• What this task involves
Bring together copies of the lines in the data below that contain the word "target".

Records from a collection

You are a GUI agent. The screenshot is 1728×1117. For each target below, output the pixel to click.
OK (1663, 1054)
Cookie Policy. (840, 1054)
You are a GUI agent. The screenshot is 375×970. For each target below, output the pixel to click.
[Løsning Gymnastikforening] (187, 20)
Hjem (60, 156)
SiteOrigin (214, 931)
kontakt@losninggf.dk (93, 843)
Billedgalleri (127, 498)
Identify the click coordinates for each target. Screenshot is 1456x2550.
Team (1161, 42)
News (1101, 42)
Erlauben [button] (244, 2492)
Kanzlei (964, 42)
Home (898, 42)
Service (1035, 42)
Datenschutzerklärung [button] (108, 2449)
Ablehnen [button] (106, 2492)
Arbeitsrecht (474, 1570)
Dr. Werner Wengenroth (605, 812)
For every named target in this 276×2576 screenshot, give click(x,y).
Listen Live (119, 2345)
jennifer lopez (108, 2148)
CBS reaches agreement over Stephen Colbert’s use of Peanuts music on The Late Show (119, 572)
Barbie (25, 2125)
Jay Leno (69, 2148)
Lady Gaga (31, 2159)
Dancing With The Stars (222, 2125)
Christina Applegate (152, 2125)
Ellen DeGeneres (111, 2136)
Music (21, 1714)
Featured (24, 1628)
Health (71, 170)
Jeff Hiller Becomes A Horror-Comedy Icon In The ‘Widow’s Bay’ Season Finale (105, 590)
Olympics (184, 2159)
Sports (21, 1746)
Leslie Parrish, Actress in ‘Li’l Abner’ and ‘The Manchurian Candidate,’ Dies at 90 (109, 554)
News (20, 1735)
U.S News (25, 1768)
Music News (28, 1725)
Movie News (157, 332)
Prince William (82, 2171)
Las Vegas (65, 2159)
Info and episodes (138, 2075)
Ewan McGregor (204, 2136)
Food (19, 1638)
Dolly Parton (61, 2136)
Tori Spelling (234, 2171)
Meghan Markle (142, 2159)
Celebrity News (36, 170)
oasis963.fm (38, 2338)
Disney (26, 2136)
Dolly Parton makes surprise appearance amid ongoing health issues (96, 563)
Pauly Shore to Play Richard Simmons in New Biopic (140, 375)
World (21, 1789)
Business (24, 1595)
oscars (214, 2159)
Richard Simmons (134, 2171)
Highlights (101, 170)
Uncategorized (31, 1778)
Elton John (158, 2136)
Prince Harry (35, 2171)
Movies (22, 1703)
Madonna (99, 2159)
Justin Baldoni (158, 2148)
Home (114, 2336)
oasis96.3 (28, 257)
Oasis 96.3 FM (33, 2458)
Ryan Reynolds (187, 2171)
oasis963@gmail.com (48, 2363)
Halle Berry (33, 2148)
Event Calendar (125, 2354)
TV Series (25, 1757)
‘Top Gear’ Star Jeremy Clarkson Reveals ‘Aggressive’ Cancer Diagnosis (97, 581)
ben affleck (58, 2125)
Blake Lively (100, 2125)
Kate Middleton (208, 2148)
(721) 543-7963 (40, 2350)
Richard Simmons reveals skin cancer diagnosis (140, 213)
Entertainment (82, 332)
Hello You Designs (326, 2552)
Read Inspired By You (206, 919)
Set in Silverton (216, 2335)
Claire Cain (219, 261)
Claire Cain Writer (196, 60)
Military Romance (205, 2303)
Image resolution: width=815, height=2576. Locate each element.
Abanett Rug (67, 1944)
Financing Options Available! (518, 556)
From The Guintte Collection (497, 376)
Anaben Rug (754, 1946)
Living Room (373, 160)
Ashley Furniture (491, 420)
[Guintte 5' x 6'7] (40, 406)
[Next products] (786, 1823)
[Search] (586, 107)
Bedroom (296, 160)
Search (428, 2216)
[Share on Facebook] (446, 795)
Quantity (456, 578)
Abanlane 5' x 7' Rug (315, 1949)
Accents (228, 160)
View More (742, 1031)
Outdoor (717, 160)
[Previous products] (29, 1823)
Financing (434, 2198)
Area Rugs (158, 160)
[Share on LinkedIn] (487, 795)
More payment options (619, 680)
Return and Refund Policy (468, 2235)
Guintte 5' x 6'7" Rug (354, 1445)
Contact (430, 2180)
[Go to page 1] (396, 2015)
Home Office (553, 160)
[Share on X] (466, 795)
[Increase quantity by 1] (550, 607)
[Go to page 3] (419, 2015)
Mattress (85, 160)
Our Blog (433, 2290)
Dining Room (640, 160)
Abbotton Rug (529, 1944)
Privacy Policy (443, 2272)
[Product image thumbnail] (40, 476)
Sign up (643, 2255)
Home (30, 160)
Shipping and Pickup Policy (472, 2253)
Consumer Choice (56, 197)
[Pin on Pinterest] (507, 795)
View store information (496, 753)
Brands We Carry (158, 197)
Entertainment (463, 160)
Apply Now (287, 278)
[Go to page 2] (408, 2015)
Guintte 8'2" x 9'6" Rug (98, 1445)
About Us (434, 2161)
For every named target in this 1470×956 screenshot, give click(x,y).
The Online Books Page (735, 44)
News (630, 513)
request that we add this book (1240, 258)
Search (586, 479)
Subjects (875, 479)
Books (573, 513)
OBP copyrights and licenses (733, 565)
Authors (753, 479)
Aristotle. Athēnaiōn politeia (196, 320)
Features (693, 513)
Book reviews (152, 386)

• Expected answer
You are a GUI agent. The screenshot is 1728×1117. For each target below, output the pixel to click.
You are a GUI agent. The screenshot is 375×970. For each target below, output the pixel to click.
Identify the click coordinates for each target. Screenshot is 1456x2550.
For every named target in this 276×2576 screenshot, give click(x,y).
For every named target in this 1470×956 screenshot, give click(x,y).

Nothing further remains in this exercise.